The estimates confirmed the heterogeneous effects of RER across country-sectors. Although the estimates of Equation [19] provide evidence suggesting that a competitive RER increases the growth of manufacturing employment of the majority sectors, regressions also show that devaluations may hurt the growth of employment in few sectors. This is the case of Brazil, Indonesia, Mexico, and Korea. Conversely, the regressions are contrasting for the Indian economy as far as the estimates indicate that devaluations of RER reduce the growth of employment in the majority of manufacturing sectors and promote it in a few others.
8. Concluding remarks
This article argued that the structural change towards manufacturing sectors is elementary in promoting long-run growth, because of its effects on productivity growth (as Ros, 2015, has modelled in his version of the third Kaldor’s law), or by changing the composition of income-elasticities of foreign trade (as many theorists of Thirlwall’s law have been arguing), which leads to a greater growth rate of output consistent with balance of payments equilibrium.
The argument developed is that a competitive RER is associated with changes in productive structure in direction of modern and more complex activities, as long it increases the profit-rate and financing capacity for investment and R&D.

┄┄┄┄┄┄┄┄┄┄

** THE TASK **
Please answer these questions from the excerpt above:
1. Which four countries are named as cases where devaluations may hurt employment growth in a few sectors?
2. For which economy do the estimates indicate that devaluations reduce employment growth in most manufacturing sectors?
3. Which law did Ros model a version of in 2015?

┄┄┄┄┄┄┄┄┄┄

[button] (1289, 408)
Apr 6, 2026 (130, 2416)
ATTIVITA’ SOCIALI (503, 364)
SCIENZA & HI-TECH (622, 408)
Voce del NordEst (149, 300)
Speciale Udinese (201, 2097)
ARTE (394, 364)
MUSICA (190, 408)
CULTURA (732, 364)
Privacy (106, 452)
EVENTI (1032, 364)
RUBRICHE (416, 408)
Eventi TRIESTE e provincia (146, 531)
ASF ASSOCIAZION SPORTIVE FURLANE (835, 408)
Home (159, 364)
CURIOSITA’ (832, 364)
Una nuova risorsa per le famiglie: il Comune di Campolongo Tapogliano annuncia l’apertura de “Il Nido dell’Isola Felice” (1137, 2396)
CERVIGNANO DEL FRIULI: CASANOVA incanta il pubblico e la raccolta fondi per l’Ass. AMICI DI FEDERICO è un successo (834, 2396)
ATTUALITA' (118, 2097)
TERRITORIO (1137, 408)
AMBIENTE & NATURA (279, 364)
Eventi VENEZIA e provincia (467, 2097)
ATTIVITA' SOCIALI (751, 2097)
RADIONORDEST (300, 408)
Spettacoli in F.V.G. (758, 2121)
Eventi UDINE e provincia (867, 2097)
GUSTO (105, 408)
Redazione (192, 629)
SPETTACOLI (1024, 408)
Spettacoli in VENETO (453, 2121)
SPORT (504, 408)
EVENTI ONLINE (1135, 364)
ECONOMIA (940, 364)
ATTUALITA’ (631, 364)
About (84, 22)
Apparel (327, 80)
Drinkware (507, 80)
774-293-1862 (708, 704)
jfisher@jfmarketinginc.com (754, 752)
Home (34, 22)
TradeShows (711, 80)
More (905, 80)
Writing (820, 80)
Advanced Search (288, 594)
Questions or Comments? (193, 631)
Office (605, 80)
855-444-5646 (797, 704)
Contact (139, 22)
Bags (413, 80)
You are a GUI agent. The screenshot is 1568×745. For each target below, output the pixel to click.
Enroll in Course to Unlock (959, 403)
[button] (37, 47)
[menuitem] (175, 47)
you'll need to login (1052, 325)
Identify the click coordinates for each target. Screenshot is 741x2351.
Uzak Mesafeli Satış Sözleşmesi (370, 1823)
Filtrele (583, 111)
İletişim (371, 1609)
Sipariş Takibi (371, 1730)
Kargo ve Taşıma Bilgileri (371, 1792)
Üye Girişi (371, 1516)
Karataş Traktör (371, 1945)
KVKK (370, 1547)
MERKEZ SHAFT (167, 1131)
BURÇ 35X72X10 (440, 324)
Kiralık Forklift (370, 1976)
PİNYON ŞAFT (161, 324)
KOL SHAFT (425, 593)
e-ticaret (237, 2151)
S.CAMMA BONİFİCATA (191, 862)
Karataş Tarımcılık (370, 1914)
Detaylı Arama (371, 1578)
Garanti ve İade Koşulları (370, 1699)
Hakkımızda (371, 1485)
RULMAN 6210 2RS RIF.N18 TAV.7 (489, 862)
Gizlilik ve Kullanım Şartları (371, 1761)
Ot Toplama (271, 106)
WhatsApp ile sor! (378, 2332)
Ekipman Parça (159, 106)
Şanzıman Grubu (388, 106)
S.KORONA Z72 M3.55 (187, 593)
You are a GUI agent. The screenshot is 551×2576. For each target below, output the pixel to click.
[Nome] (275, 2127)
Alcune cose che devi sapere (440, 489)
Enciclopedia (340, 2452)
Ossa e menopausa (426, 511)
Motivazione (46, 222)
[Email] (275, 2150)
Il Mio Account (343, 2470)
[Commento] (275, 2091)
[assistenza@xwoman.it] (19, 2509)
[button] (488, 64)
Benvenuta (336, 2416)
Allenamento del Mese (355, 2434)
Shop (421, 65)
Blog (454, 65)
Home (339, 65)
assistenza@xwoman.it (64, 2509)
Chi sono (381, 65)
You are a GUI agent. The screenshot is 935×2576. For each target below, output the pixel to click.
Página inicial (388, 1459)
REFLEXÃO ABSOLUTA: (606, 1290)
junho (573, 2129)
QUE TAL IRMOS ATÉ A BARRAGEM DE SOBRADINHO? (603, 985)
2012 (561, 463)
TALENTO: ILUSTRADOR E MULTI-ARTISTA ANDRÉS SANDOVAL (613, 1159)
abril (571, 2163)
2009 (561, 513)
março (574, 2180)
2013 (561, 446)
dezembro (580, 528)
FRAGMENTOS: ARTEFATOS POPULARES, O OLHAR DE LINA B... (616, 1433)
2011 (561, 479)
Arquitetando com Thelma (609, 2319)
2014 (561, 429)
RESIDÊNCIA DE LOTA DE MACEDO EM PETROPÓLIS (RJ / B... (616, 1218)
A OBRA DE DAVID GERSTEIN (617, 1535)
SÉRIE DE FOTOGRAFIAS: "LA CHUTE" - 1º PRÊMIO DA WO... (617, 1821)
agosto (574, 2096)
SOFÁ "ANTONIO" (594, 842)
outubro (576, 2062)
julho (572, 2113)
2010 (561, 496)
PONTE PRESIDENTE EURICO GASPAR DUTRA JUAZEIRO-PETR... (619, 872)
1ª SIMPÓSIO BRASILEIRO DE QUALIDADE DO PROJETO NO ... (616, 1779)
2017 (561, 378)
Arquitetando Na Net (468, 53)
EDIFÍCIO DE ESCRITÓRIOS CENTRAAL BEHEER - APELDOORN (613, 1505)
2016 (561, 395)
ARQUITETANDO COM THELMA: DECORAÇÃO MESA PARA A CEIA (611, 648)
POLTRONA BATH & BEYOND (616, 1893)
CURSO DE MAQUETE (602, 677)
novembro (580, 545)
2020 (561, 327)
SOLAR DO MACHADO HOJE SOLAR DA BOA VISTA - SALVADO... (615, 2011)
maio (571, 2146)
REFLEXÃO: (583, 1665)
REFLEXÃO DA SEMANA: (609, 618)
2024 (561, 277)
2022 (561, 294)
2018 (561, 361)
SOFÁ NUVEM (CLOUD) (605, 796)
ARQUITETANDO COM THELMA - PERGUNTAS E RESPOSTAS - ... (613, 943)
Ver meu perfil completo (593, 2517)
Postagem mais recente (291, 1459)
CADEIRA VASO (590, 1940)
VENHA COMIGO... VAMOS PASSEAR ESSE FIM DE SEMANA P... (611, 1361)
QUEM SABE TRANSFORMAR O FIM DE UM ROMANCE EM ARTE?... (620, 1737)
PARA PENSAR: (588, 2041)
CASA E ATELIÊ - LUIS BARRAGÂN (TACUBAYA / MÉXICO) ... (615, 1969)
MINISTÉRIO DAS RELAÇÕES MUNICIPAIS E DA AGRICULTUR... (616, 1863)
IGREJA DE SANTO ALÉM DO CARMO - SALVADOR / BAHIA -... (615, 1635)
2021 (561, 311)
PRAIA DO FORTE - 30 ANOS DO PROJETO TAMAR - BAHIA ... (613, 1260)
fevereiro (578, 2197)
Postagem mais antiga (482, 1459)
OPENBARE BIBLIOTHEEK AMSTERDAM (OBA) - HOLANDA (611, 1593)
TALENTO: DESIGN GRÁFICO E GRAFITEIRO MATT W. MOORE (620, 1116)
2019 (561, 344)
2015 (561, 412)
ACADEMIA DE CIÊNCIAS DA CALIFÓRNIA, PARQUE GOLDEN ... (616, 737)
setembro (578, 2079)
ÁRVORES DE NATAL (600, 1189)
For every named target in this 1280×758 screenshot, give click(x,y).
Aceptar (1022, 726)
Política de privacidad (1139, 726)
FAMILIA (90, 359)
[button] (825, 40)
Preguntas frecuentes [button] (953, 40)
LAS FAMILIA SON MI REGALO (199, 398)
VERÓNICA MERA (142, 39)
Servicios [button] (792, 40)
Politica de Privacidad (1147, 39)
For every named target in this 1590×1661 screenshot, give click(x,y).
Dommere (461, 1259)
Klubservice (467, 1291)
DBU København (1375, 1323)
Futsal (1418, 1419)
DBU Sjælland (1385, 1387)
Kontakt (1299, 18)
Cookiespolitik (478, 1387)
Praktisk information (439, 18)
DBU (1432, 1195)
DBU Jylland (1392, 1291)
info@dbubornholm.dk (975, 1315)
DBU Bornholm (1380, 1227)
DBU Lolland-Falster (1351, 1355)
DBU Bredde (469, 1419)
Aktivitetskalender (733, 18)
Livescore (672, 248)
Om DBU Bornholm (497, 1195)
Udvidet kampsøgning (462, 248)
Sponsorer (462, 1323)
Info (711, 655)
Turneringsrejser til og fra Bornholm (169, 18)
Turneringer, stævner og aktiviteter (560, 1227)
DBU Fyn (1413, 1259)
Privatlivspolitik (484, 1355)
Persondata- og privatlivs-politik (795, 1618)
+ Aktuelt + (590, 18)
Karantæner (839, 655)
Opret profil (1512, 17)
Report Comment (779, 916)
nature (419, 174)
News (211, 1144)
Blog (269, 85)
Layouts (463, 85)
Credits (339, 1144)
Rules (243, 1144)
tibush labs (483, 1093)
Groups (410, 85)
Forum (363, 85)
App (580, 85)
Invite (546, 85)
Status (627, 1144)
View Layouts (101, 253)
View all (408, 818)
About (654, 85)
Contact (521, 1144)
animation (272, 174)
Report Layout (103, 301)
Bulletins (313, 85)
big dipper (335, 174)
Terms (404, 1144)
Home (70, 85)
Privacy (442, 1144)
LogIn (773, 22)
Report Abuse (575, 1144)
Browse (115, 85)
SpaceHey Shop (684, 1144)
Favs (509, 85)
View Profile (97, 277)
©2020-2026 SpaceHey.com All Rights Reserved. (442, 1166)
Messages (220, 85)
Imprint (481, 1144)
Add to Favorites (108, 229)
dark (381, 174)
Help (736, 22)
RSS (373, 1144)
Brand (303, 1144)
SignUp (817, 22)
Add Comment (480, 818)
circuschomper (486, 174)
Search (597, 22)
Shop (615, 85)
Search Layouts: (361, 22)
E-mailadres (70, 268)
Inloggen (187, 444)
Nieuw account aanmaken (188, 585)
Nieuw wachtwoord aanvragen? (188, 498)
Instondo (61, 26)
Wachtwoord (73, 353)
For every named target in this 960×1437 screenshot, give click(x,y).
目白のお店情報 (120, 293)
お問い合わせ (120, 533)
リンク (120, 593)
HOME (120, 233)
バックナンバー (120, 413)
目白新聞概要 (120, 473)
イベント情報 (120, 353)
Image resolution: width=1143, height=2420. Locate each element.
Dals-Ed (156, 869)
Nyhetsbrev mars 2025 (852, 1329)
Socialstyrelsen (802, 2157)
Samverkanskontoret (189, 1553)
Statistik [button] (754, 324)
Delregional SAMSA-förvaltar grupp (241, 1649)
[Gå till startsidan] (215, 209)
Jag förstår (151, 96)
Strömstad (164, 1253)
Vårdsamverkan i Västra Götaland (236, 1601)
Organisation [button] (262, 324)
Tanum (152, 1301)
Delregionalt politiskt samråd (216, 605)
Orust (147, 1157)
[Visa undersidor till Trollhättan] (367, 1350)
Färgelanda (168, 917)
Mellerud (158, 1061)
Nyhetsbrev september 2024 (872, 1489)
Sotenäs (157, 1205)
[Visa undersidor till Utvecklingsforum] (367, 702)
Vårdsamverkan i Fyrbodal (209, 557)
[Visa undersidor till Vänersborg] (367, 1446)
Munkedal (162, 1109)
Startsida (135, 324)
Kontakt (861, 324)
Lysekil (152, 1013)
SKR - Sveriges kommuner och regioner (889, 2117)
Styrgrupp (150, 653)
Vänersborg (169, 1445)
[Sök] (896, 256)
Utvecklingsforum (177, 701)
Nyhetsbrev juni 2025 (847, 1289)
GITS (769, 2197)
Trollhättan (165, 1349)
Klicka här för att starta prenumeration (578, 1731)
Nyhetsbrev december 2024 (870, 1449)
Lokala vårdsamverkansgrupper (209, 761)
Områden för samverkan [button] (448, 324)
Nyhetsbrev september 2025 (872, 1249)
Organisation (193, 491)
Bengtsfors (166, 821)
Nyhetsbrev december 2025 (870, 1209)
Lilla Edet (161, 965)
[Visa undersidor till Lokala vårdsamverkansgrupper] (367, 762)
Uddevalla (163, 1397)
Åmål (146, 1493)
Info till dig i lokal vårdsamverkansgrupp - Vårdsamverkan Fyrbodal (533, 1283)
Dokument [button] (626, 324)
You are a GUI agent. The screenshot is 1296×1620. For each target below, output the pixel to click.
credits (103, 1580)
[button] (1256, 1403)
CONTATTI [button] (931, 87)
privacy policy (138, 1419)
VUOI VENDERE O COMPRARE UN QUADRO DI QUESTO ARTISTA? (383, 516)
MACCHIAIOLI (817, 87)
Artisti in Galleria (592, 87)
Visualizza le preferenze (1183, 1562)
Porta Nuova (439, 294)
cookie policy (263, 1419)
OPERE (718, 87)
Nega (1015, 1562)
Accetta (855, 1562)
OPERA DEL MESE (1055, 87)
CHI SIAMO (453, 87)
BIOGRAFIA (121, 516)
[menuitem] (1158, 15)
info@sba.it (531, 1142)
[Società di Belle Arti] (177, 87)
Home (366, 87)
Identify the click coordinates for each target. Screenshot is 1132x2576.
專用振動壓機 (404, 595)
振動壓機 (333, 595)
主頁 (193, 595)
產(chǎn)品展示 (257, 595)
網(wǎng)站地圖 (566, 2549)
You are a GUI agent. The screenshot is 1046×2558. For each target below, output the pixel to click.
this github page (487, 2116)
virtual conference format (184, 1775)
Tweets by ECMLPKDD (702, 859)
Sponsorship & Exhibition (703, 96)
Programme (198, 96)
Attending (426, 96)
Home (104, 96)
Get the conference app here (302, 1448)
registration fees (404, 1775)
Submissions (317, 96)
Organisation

┄┄┄┄┄┄┄┄┄┄

** ANSWER AREA **
1. Brazil, Indonesia, Mexico, and Korea.
2. The Indian economy.
3. The third Kaldor's law.